Noninvasive glucose measurements are possible by analysis of transmitted near-infrared light over the 4000- to 5000-cm(-1) spectral range. Such measurements are highly sensitive to the exact position of the fiber-optic interface on the surface of the skin sample. A critical question is the degree of heterogeneity of the major chemical components of the skin matrix in relation to the size of the fiber-optic probed used to collect noninvasive spectra. Microscopic spectral mapping is used to map the chemical distribution for a set of excised sections of rat skin.

METHOD

A Fourier transform near-infrared microspectrometer was used to collect transmission spectra from 16 tissue samples harvested from a set of four healthy Harlan-Sprague male rats.

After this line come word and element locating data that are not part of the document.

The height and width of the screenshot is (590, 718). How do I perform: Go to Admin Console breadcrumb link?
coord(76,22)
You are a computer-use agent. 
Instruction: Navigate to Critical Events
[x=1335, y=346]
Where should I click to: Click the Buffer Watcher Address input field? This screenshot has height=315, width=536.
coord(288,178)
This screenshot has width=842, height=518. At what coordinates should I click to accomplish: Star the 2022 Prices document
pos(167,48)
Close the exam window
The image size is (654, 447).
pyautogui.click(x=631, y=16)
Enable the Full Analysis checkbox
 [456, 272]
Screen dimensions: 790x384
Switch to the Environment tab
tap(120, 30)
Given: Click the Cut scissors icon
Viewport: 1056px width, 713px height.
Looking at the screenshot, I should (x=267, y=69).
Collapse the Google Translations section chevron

A reference point in the center of the tissue sample was probed regularly to track dehydration, changes in tissue composition, and changes in instrument performance. Amounts of the major skin constituents were determined by fitting microspectra to a set of six pure component absorbance spectra corresponding to water, type I collagen protein, keratin protein, fat, an offset term, and a slope term.

RESULTS

Microspectroscopy provides spectra with root mean square noise levels on 100% lines between 418 and 1475 microabsorbance units, which is sufficient for measuring the main chemical components of skin. The estimated spatial resolution of the microscope is 220 microm. The amounts of each tissue matrix component were determined for each 480 x 360-microm(2) location of a 4.8 x 3.6-mm(2) rectangular block of skin tissue. These spectra were used to generate two-dimensional distribution maps for each of the principal skin components.

CONCLUSIONS

Distribution of the chemical components of rat skin is significant relative to the dimensions of noninvasive glucose sensing. Chemical distribution maps reveal that variations in the chemical composition of the skin samples are on the same length scale as the fiber-optic probe used to collect noninvasive near-infrared spectra. Analysis of variance between tissue slices collected for one animal and analysis of variations between animals indicate that animal-to-animal variation for all four chemical components is significantly higher than variations between samples for a given animal. These findings justify the collection and interpretation of near-infrared microspectroscopic maps of human skin to establish chemical heterogeneity and its impact on noninvasive glucose sensing for the management of diabetes.